Au moins, il apprenait vite. J'ai contacté le voyou à qui Freddie devait les 1 000 $ et je me suis arrangé pour les payer immédiatement. Je voulais qu'il soit exclu, et il ressortait clairement du compte bancaire que le père effectuait sans faute un dépôt direct le 1er de chaque mois. J'ai mis en place un virement automatique de la totalité du montant, le 2 de chaque mois sur mon compte personnel.

Je pensais que je récupérerais le prêt de 600 $, plus les intérêts, le loyer de son donjon, ce que j'avais payé au voyou et le coût du traitement au laser en huit mois environ, s'il était une pute rentable. Mais j'avais prévu de le garder au moins un an ou deux, s'il n'était pas chiant. Si je me donnais tous ces problèmes, il ferait en sorte que cela en vaille la peine.

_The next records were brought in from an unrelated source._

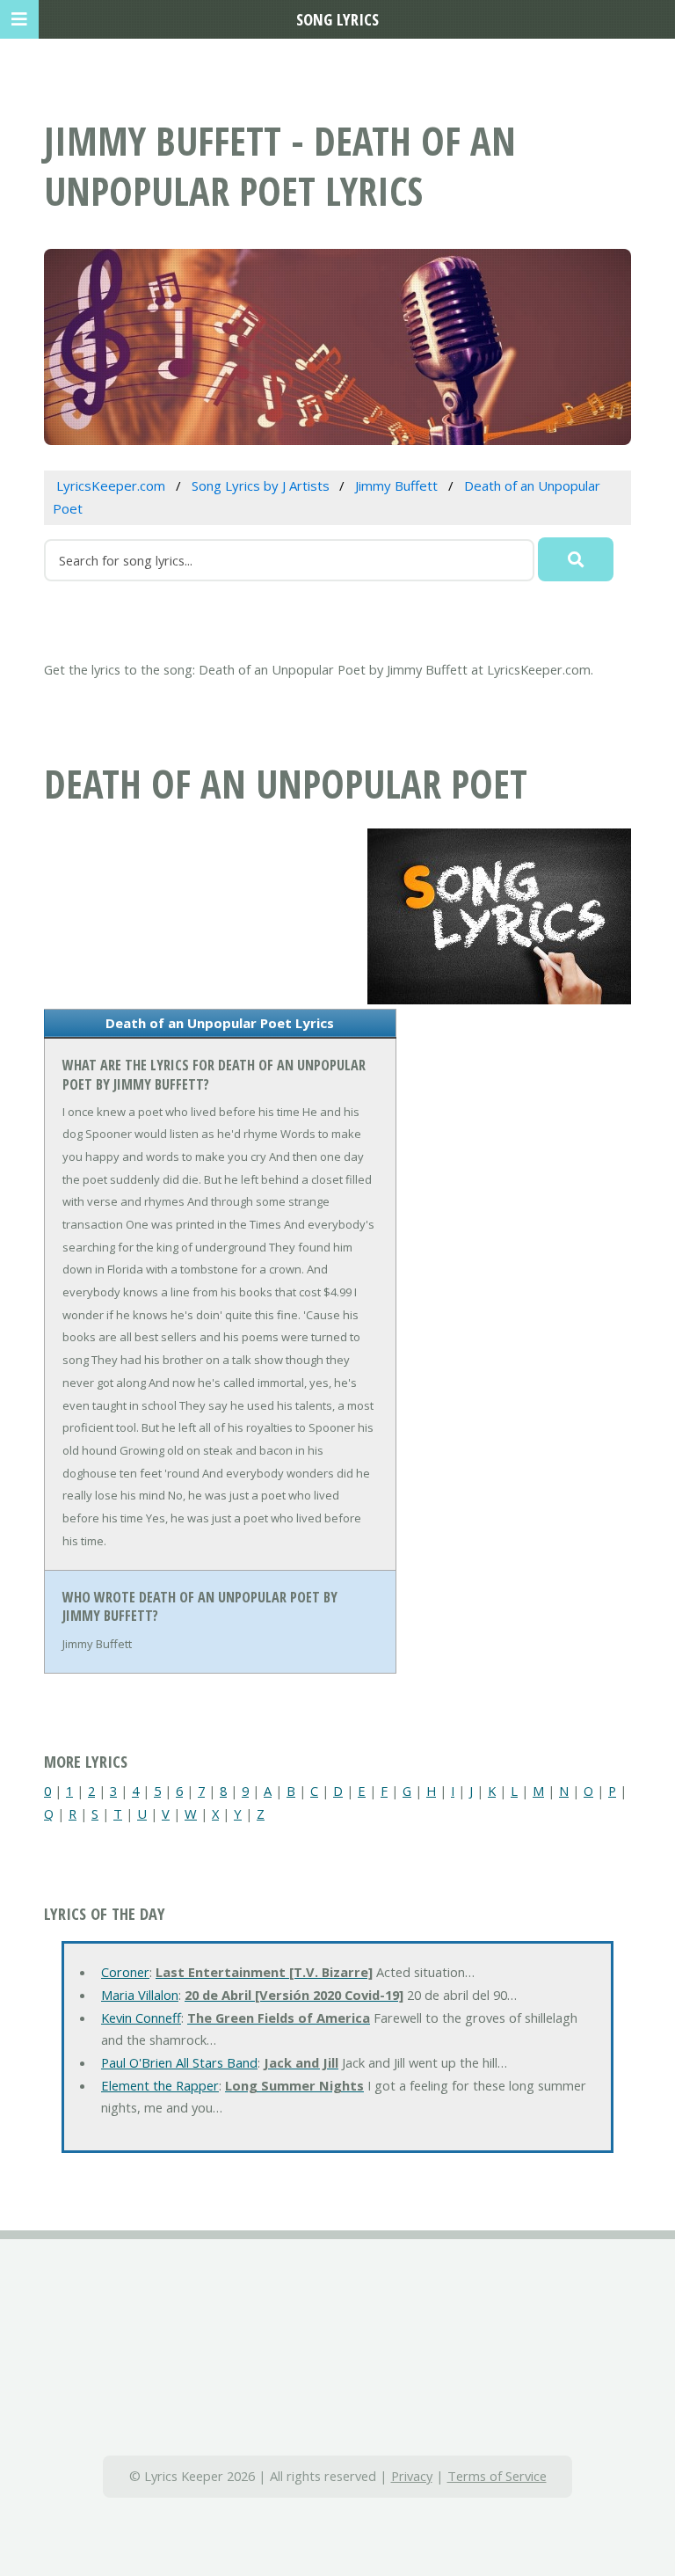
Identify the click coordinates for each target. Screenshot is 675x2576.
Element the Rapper (160, 2085)
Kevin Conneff (141, 2017)
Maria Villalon (139, 1994)
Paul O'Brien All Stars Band (179, 2062)
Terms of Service (497, 2476)
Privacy (411, 2476)
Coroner (125, 1972)
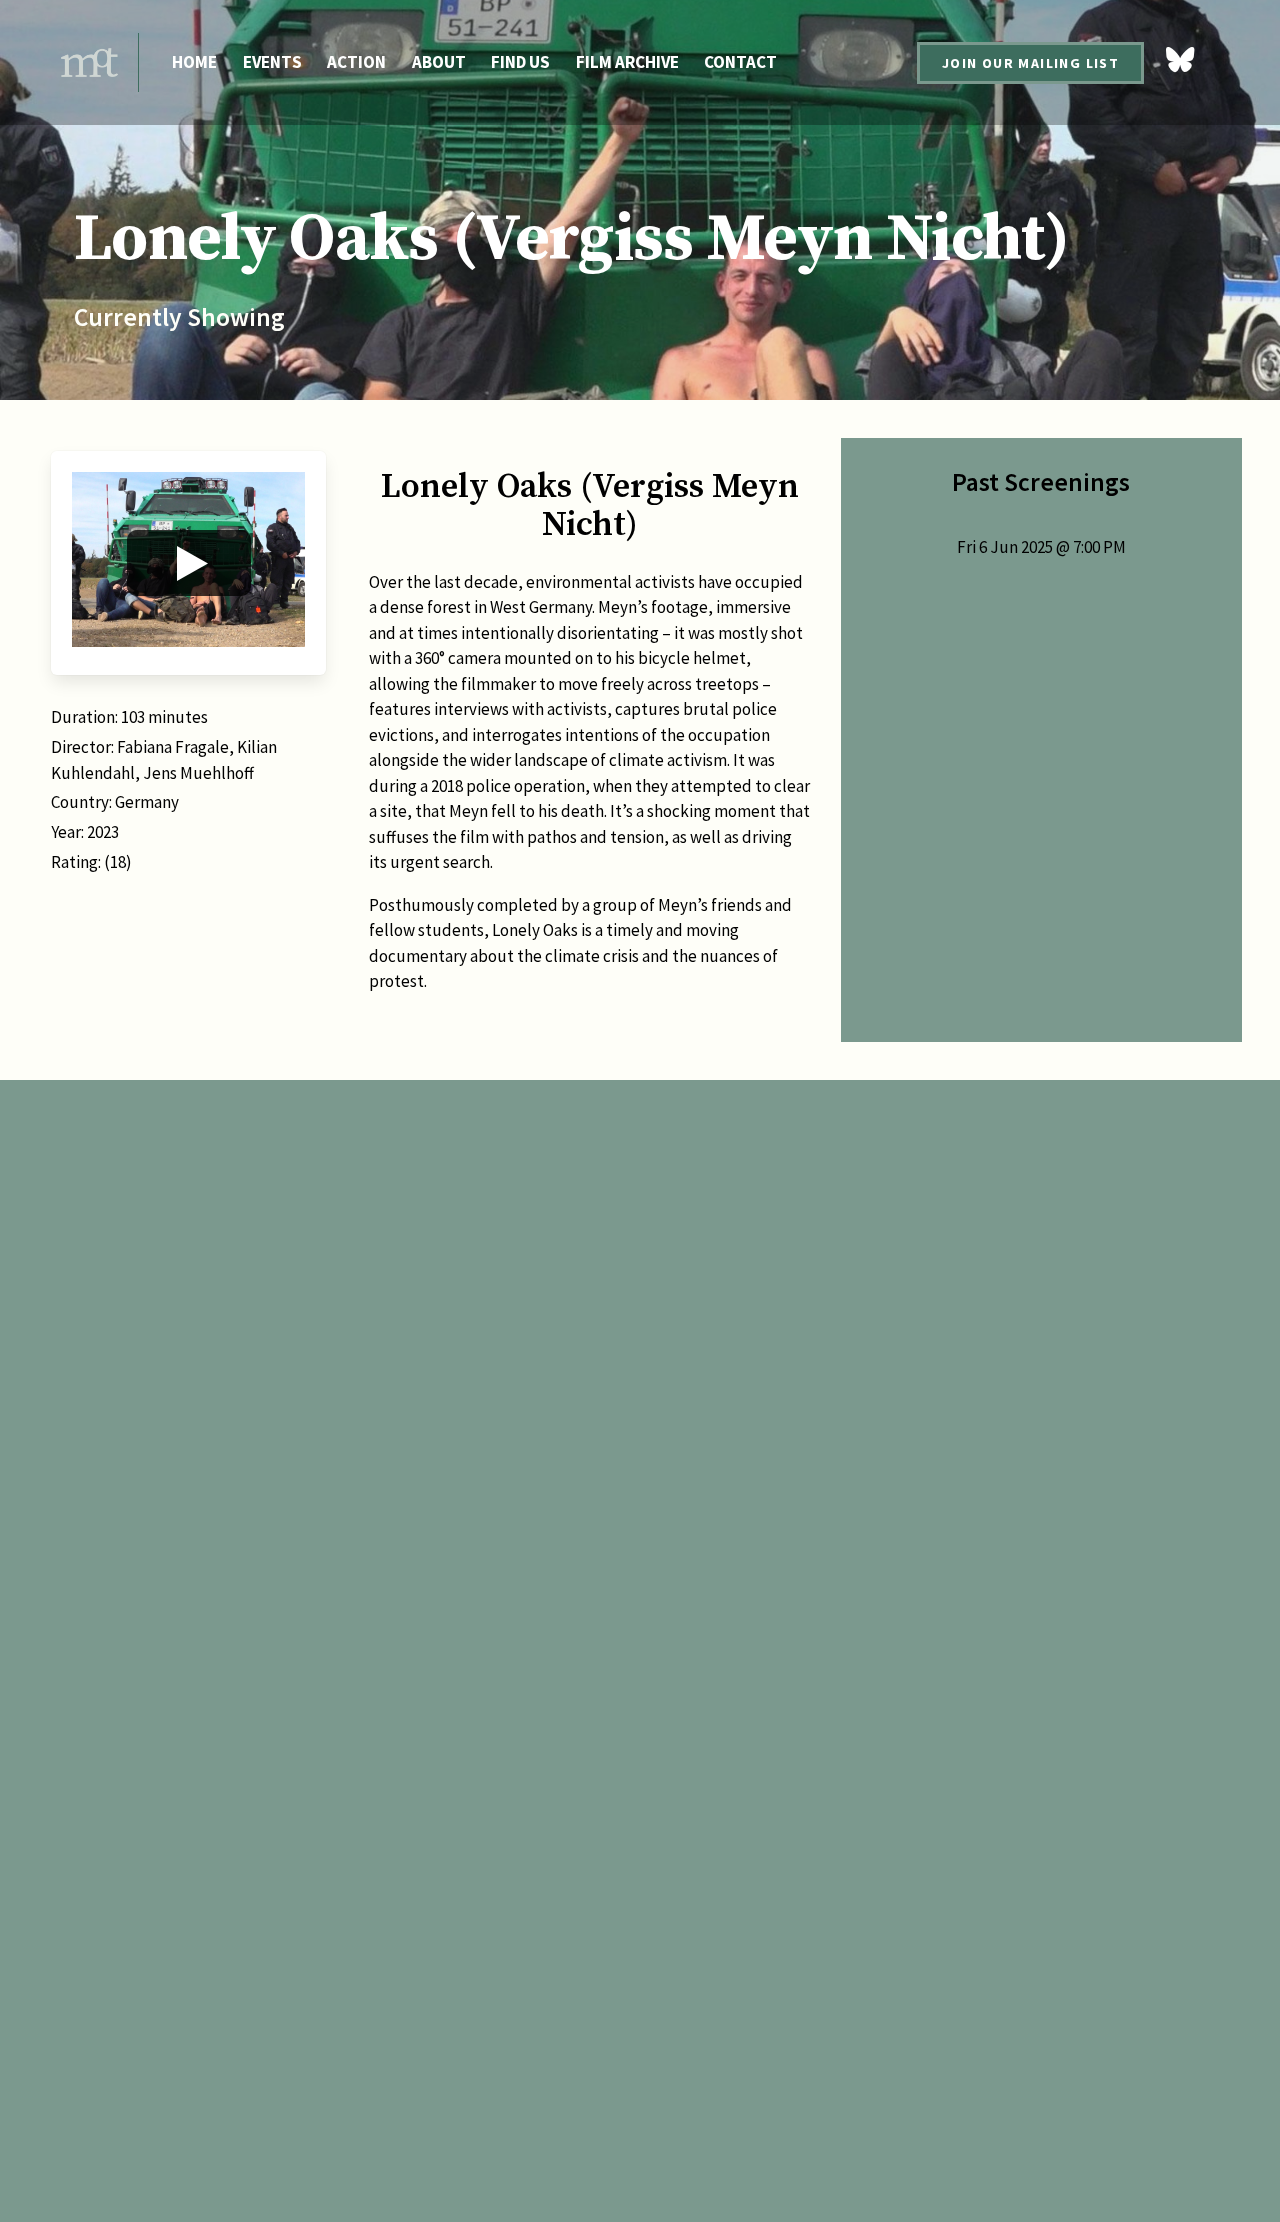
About (439, 62)
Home (194, 62)
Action (356, 62)
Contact (740, 62)
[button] (188, 563)
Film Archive (627, 62)
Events (272, 62)
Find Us (520, 62)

De plus, j'étais curieux de voir si sa bite serait un jour prête à bander à nouveau, après un an ou plus dans une cage à bites qui lui causait une douleur importante, lorsque M. Happy essayait de bander. Il n'y a pas deux façons de faire. Je suis un maniaque du contrôle.

J'ai placé des attaches en cuir sur les poignets de Freddie et les ai attachées à l'arrière de son collier d'esclave. J'ai passé une bonne heure à lui entraîner la gorge avec un gode de 8 pouces. Après beaucoup de haut-le-cœur, d'étouffement, de larmes et de morve, il a commencé à comprendre. Comme nous mesurions tous les six entre sept et huit pouces de dureté et qu'aucun de nous n'était beaucoup plus épais que ce gode en particulier, je sentais qu'il serait prêt pour la vraie chose après l'avoir baisé.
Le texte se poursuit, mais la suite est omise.